"Let’s talk of graves, of worms, and epitaphs;
Write sorrow on the bosom of the earth,
Let us sit upon the ground
And tell sad stories of the death of kings;
How some have been deposed; some slain in war,
Some haunted by the ghosts they have deposed;
Some poison’d by their wives: some sleeping kill’d;
Rupert Goold’s adaptation of Richard II opens with these lines, paraphrased from the King’s depressed musings of Act III, Scene II. This both ominously foreshadows the inevitable end of the titular monarch while at the same time introduces his character (played by Ben Whishaw) as a strangely introspective one, so given to flowery existential thoughts that he is completely out of touch with reality. Indeed, Whishaw’s portrayal of the King is a masterful one. Soft-spoken and emasculated, he glides around in a sort of daze, playing with his words rather than leading his own country. “We were not born to sue,” he exclaims angrily when his subjects refuse to be ruled by him, “but to command.” This is spoken as a petulant child and establishes him as a character uncomfortably aware of his own impotence but unable to fully come to terms with it.

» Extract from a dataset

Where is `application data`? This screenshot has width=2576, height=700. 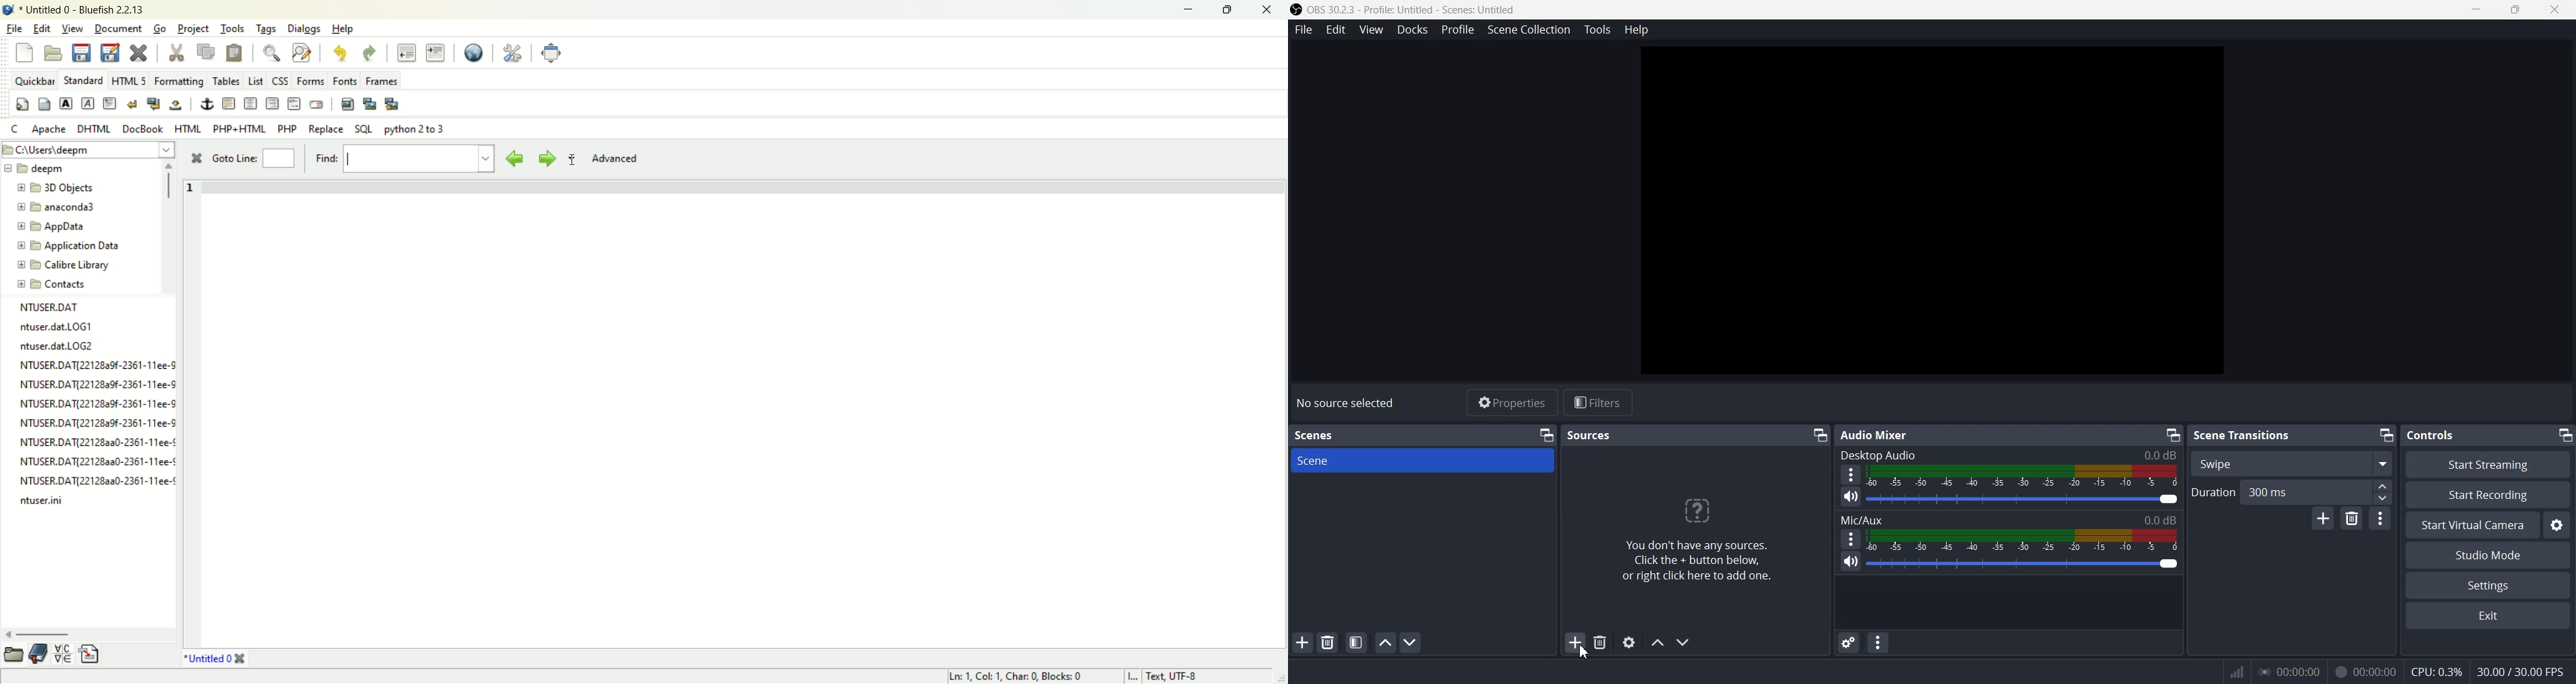
application data is located at coordinates (68, 246).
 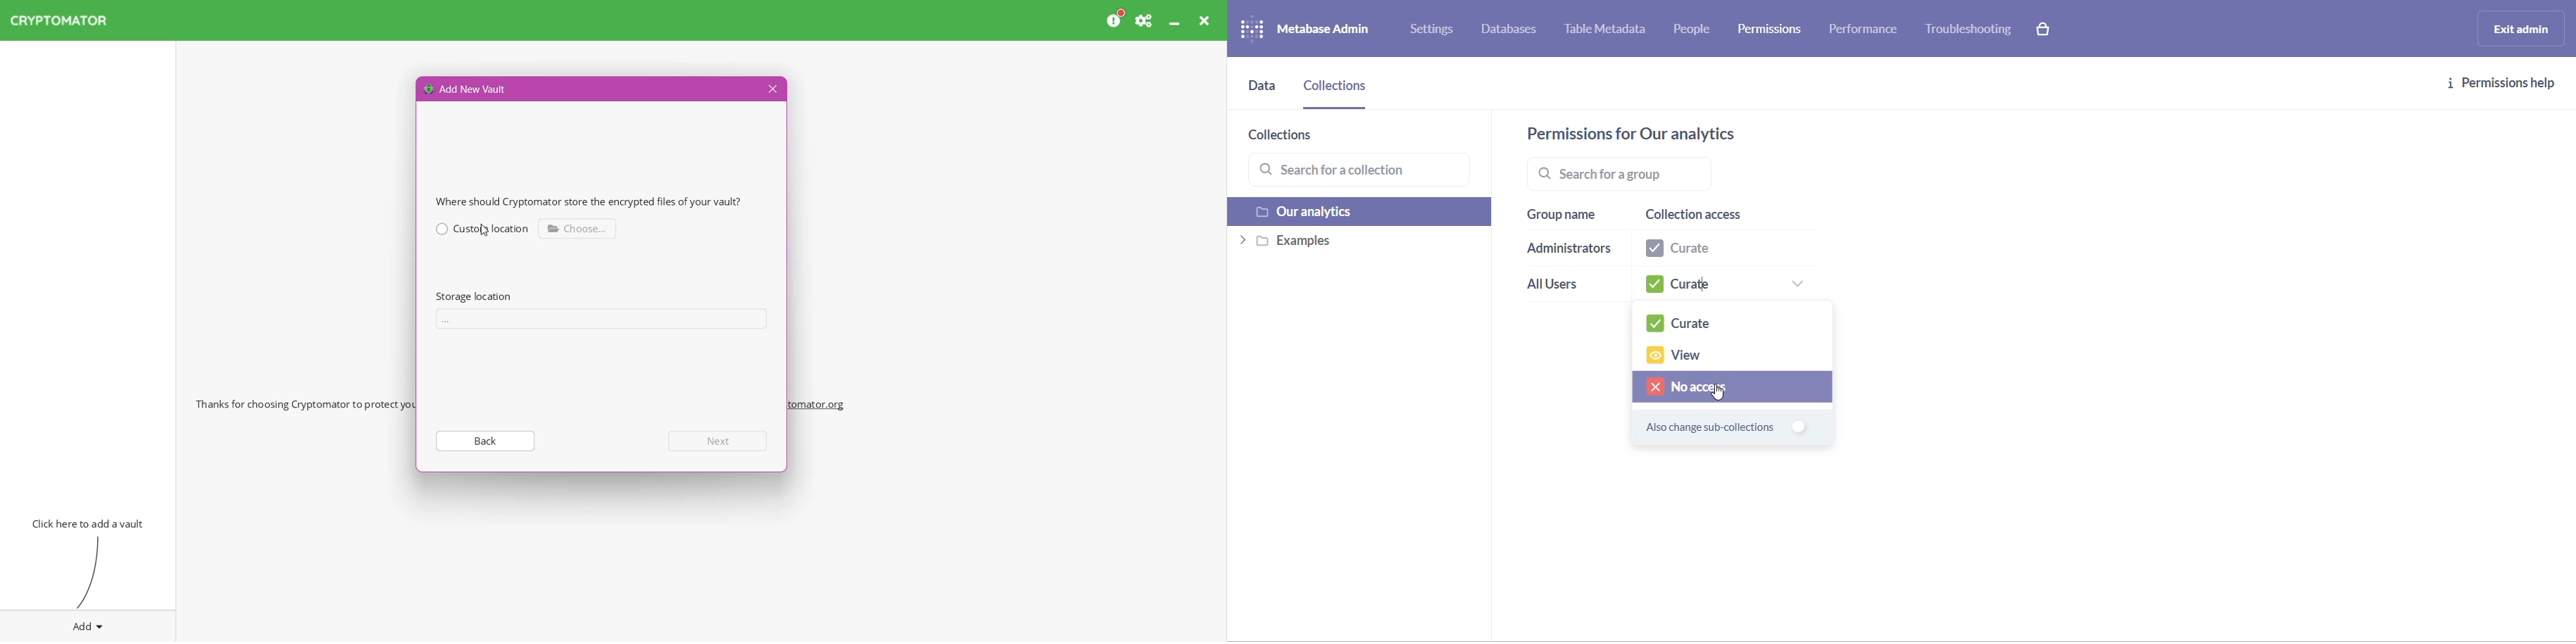 I want to click on colletions, so click(x=1338, y=92).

Patrick Stewart also gives a strong performance as old John of Gaunt, whose famous speech about his love of England is delivered with conviction through a dramatic close-up of his dying face. Pale and sweat-covered, he spits his curses to Richard and declares his patriotism with a vitality the King was never able to possess. This is pointed out to the audience, not only through Shakespeare’s words, “O, no! thou diest, though I the sicker be,” but also through a reflection of this scene towards the end of the film, where an iron-clad Richard attempts to give an equally rousing speech. The close-up on his face, also covered in a sheen of cold sweat, reveals a man more listless, more unsure, who can do nothing as his world collapses around him.

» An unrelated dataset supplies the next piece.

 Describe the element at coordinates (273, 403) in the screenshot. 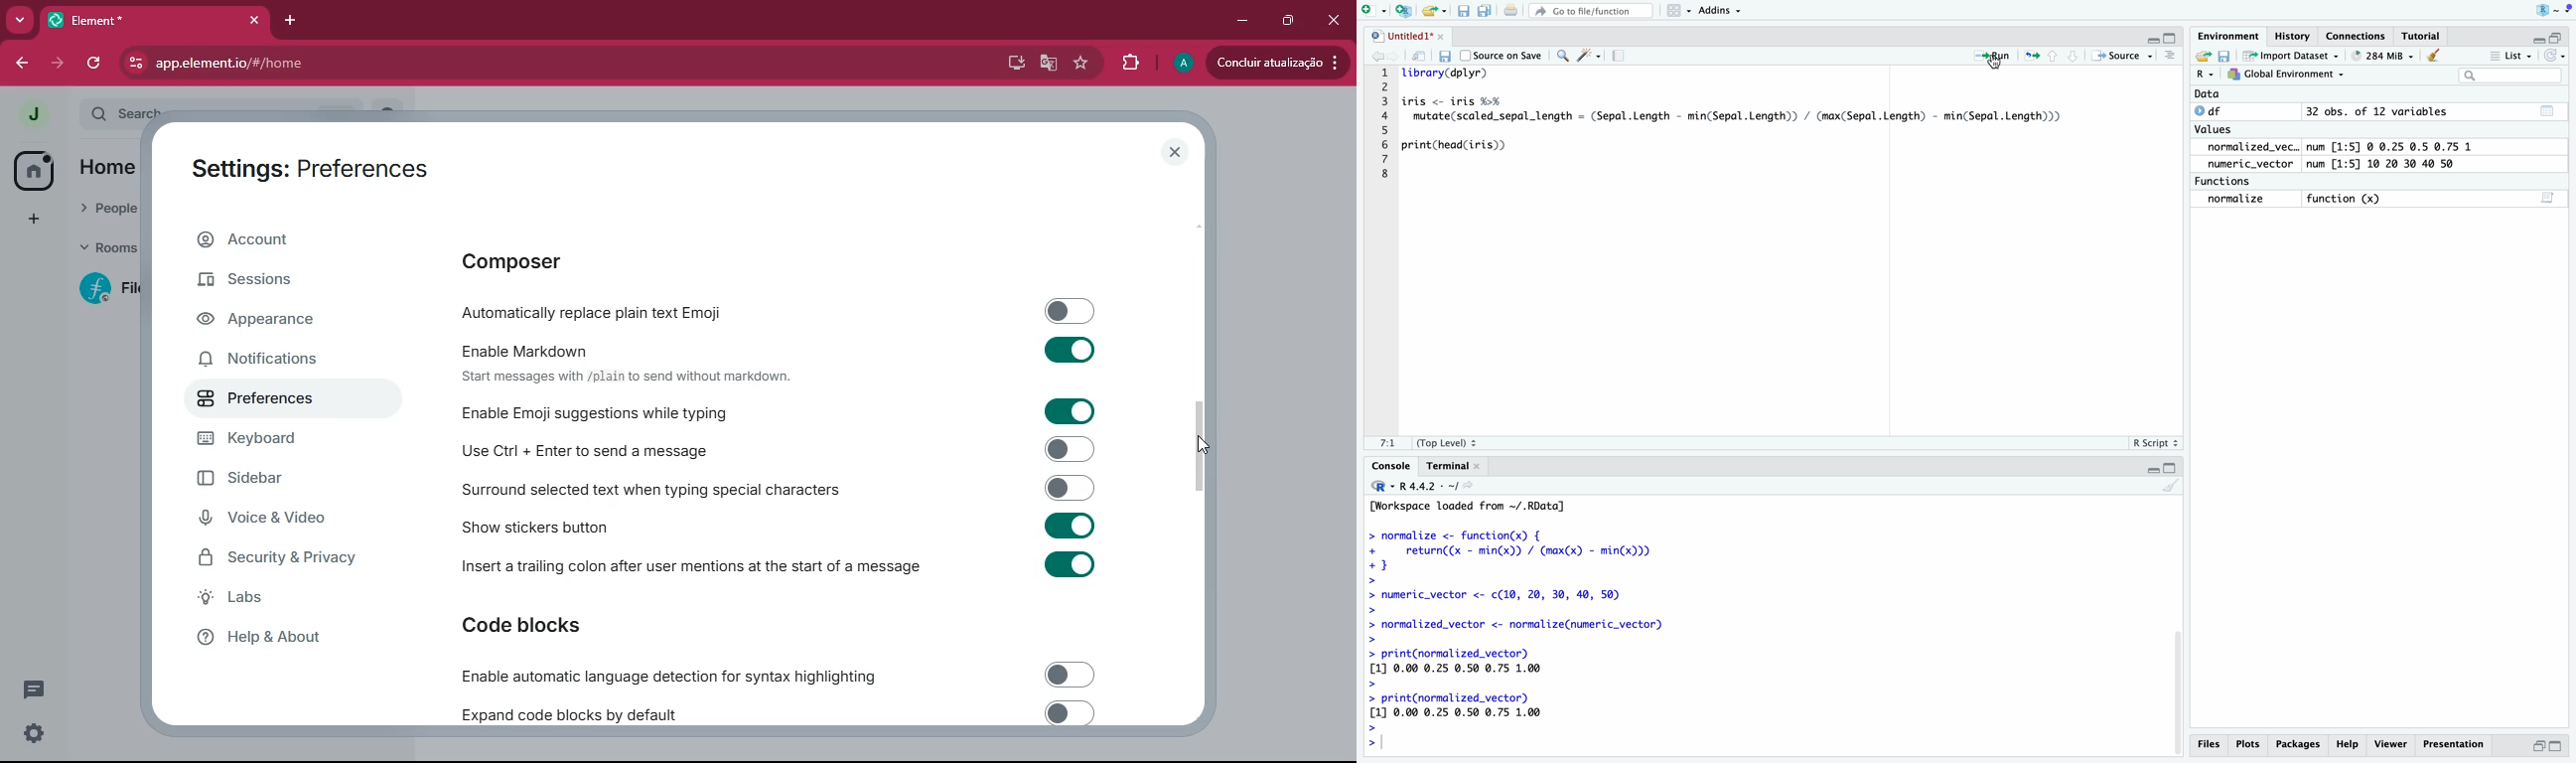

I see `preferences` at that location.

Performances aside, this is a richly beautiful adaptation. Goold seizes the references to the traitors as “three Judases” and the rebels to Pontius Pilate to create allusions to Richard as Jesus. He is clothed in white and set on a donkey, and stands meekly before a crowd of his former friends and subjects as he is dethroned. In the scene on the castle balcony, there is, inexplicably, an angel figure on either side of him and a halo behind his head, all made out of card. We see, then, that this is nothing more than a King with a severe Christ-complex; he believes himself to be a blameless, persecuted sovereign and sees himself as divinely appointed by God, yet he is the opposite. Vain, affected and inadequate, he is blinded by his own sense of worth and too moved by his own suffering to care about anyone but himself.
The film is not without sympathy for Richard, however. In his final scene, he sits barely-clothed in a prison that is more like a dark cave, his complicated metaphysical conceits spilling out almost compulsively. Goold makes a significant change to the original text by having him suddenly and brutally murdered not by Exton but by Aumerle, his last remaining friend. His bloodied body is the final addition to the literal and macabre collection of the dead brought before the new King’s throne, and the fearful guilt of Bolingbroke brings to mind the memory of the Bishop of Carlisle’s damning prophesy. The image of Richard as martyr is once again invoked, and the stage is set for the promised “disorder, horror, fear and mutiny” to come.